Saturday, June 04, 2005

Transcending Old World Marketing
Where is it all Headed?

Can we agree that marketing must change?

P&G’s chief exec, A. F. Lafley, thought so when he said, “We need to reinvent the way we market to consumers. We need a new model. It does not exist. No one else has one yet.” Laffley’s marketing director, Jim Stengel, sees the same thing when he tells an ANA audience that “Marketing is broken.” This from the most successful marketing firm in the world, and certainly one that would prefer to stay with the old world order of things.

First our strategy. Then the media. Then the medial

Again, in my last post here, Laffley pointed to the strategy for change: it's the customer. Give here what she wants.

Then the media ... how we talk with them. The media are in a mess.

It doesn’t help when CBS and the New York Times shoot themselves in the foot, and it doesn’t help when big advertisers try to muscle control over the editorial of news media. The world of Big Mass Media has been tailspinning for quite a long time. Demographics are working against them. Media proliferation is working against them. The Internet – along with blogs, the newest extension of the WWW – this is working against them. Culture is working against them.

The facts confirm the notion. Newspaper circulation has been declining 0.5% to 1.0% annually since the mid-1980s. Cable now has more viewers than the networks. iPods and iTunes are revolutionizing how we consume music.

As marketers, we are well aware of the shift.

The immediate implication is on how we select media to deliver our marketing messages.

Media directors at agencies, big and small, have been experimenting with all sorts of new permutations of media. Cable TV, online contextual advertising, satellite radio, XM radio, podcasting. All are more personalized media carrying content that niches find more relevant to their needs than the half-hour sit-coms and reality shows or an afternoon cuddled up with the New York Times. No wonder we have media directors experimenting with advertising in movie theaters and a resurgence of direct mail – the only medium that has grown while the big media are shrinking (see my post at MarcomBlog).

The secondary implication is being realized more slowly, and being addressed successfully even more slowly.

This is the message content that we deliver as marketers.

No longer can these messages stroke on and on about how wonderful our products are. Marketers who stick to this old song will fade away into history along with the mass media they have lived on for so long.

The messages today must be ever more relevant to the customer. This goes beyond the simple flipping of content from “features” to “benefits.” Today, our marketing programs must be more helpful to customers. We must fit into individual lives with a relevance that surpasses anything we’ve ever done before. We must earn their trust before we can sell to them. This shift is transcendent. Product brochures don’t cut it in a time when customers have all the power, and where they want to know what you will do for them – in addition to selling them something they need.

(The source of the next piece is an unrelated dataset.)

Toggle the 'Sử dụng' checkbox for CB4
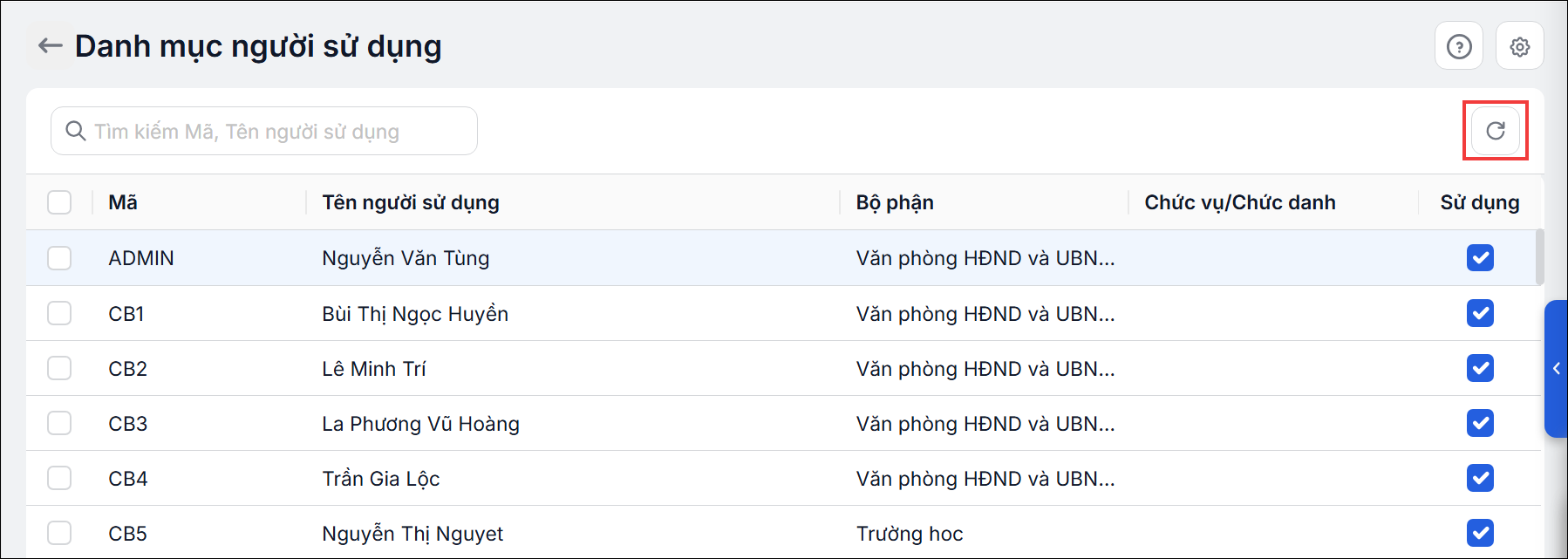The width and height of the screenshot is (1568, 559). pyautogui.click(x=1480, y=478)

Essential is a better understanding of customer profiles and the kinds of things that targeted customers find interesting and useful. When we start marketing initiatives now, we look back at the “topic tree” – a quantitatively scaled tree system of content that individual customers find most interesting when they traverse the website. Building from this base of knowledge, we can create content that will be more in tune with what the customer wants, and we can lead the customer, step-by-step, along their buying path to get our offerings in the considered set, and then eventually to convince them we are the best company with which to partner.

This is a whole different way of marketing. I think it is different enough to call it transcendental.